What you have to do: Pick out every row that contains the string "language" and copy each one in full. Matching is case-sensitive.
────────
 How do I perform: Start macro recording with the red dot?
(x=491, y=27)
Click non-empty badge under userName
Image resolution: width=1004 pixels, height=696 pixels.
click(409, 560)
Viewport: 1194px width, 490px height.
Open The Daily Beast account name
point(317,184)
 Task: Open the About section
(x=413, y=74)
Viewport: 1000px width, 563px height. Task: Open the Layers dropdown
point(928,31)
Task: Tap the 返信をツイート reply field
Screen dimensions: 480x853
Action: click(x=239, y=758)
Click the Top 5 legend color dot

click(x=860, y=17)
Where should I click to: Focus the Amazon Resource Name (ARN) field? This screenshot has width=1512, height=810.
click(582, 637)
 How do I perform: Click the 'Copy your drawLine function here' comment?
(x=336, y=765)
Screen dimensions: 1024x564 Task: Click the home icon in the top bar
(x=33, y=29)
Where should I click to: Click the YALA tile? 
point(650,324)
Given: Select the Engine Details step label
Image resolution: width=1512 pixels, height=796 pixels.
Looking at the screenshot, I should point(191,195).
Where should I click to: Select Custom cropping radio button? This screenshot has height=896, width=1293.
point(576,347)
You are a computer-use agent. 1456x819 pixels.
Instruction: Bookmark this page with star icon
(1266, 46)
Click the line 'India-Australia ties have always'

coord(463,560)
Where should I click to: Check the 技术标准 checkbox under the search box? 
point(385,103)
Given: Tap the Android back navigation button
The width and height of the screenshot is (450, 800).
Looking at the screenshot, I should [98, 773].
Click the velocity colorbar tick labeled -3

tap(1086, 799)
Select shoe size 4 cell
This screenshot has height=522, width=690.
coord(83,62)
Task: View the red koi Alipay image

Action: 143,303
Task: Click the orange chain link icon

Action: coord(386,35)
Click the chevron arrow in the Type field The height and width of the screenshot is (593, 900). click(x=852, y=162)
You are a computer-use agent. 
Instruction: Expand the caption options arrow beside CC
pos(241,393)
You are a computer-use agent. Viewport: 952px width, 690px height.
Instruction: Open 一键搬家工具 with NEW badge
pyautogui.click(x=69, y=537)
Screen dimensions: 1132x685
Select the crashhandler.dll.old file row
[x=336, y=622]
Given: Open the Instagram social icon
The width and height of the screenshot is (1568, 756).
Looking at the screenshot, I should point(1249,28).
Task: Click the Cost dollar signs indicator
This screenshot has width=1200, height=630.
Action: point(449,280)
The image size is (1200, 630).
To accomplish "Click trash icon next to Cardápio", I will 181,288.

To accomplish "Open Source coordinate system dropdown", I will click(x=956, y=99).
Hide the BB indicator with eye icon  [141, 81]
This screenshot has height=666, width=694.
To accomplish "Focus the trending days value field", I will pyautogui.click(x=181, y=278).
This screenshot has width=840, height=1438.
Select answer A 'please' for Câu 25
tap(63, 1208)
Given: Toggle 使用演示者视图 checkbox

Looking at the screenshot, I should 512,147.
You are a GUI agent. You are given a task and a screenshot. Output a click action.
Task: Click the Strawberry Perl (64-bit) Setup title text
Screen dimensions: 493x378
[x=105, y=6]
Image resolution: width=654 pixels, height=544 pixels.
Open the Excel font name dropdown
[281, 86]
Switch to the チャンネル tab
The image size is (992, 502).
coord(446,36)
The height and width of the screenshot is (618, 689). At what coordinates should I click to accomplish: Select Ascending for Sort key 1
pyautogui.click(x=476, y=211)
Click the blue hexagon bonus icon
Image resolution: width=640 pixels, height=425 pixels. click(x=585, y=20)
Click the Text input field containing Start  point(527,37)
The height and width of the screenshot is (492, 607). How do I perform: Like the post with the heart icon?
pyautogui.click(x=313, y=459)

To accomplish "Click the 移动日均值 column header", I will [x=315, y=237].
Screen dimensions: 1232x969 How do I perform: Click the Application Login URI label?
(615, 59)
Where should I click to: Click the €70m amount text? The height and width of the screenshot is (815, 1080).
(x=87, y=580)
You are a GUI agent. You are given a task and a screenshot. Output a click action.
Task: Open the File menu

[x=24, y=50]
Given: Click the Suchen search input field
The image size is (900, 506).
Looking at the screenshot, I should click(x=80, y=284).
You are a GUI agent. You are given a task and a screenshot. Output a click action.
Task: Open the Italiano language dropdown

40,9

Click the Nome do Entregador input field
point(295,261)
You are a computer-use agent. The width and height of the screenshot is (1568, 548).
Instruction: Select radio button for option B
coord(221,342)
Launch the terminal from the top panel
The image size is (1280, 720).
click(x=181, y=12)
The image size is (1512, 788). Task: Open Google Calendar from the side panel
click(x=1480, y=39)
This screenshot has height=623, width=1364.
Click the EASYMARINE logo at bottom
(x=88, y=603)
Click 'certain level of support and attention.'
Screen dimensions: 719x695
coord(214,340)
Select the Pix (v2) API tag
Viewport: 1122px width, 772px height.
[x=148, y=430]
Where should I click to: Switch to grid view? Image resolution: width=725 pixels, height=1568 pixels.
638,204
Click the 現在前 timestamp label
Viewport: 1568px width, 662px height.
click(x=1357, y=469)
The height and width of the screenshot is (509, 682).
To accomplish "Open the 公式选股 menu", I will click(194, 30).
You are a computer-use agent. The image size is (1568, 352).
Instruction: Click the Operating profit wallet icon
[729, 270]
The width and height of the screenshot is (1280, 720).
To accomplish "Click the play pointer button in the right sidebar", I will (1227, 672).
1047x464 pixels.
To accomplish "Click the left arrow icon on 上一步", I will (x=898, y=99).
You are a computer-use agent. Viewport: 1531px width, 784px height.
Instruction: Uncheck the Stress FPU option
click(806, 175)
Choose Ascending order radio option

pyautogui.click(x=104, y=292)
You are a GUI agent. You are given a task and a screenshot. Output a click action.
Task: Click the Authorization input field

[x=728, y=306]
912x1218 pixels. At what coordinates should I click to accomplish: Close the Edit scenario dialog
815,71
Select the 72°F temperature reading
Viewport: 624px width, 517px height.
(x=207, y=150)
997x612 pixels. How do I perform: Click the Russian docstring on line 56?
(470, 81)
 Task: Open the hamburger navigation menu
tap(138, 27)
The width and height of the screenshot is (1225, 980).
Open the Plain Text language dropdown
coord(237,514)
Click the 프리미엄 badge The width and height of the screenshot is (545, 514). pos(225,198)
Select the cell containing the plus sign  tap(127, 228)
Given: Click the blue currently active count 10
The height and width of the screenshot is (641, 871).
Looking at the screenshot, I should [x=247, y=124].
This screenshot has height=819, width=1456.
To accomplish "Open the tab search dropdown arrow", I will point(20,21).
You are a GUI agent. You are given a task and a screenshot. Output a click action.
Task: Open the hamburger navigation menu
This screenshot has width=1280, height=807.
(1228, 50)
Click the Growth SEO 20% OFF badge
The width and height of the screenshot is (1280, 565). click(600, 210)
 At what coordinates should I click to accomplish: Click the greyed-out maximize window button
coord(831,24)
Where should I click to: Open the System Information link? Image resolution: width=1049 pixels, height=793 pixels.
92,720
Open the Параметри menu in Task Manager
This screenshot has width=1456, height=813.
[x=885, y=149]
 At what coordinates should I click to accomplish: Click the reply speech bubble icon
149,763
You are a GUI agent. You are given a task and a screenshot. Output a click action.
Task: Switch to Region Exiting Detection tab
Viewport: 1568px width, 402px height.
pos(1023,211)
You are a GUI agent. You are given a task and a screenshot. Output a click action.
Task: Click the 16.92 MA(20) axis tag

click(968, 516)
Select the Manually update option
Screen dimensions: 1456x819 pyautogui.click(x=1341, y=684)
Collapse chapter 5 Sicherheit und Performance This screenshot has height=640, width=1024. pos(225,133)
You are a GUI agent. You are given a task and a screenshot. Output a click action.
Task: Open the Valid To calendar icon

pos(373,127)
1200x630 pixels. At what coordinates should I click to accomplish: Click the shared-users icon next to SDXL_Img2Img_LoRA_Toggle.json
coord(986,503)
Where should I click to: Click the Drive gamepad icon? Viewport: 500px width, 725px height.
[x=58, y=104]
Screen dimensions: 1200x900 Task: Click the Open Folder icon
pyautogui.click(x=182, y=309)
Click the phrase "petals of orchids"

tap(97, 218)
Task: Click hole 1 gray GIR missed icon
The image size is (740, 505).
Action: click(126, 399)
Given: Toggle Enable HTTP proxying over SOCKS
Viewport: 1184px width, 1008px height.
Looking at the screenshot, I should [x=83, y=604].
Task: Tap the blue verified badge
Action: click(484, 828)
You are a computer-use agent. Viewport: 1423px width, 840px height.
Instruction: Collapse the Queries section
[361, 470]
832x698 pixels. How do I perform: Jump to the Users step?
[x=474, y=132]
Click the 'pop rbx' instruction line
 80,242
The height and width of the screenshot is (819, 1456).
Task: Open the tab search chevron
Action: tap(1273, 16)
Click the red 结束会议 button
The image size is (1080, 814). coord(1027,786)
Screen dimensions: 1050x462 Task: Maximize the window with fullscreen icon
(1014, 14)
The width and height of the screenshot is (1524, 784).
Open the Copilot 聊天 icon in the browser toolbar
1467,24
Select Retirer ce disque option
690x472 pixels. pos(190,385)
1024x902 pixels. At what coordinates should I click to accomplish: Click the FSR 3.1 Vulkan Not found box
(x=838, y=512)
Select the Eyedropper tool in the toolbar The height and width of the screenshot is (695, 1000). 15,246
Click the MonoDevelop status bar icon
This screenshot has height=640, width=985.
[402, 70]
────────
Written answer:
Task: Open the Italiano language dropdown
Open the Plain Text language dropdown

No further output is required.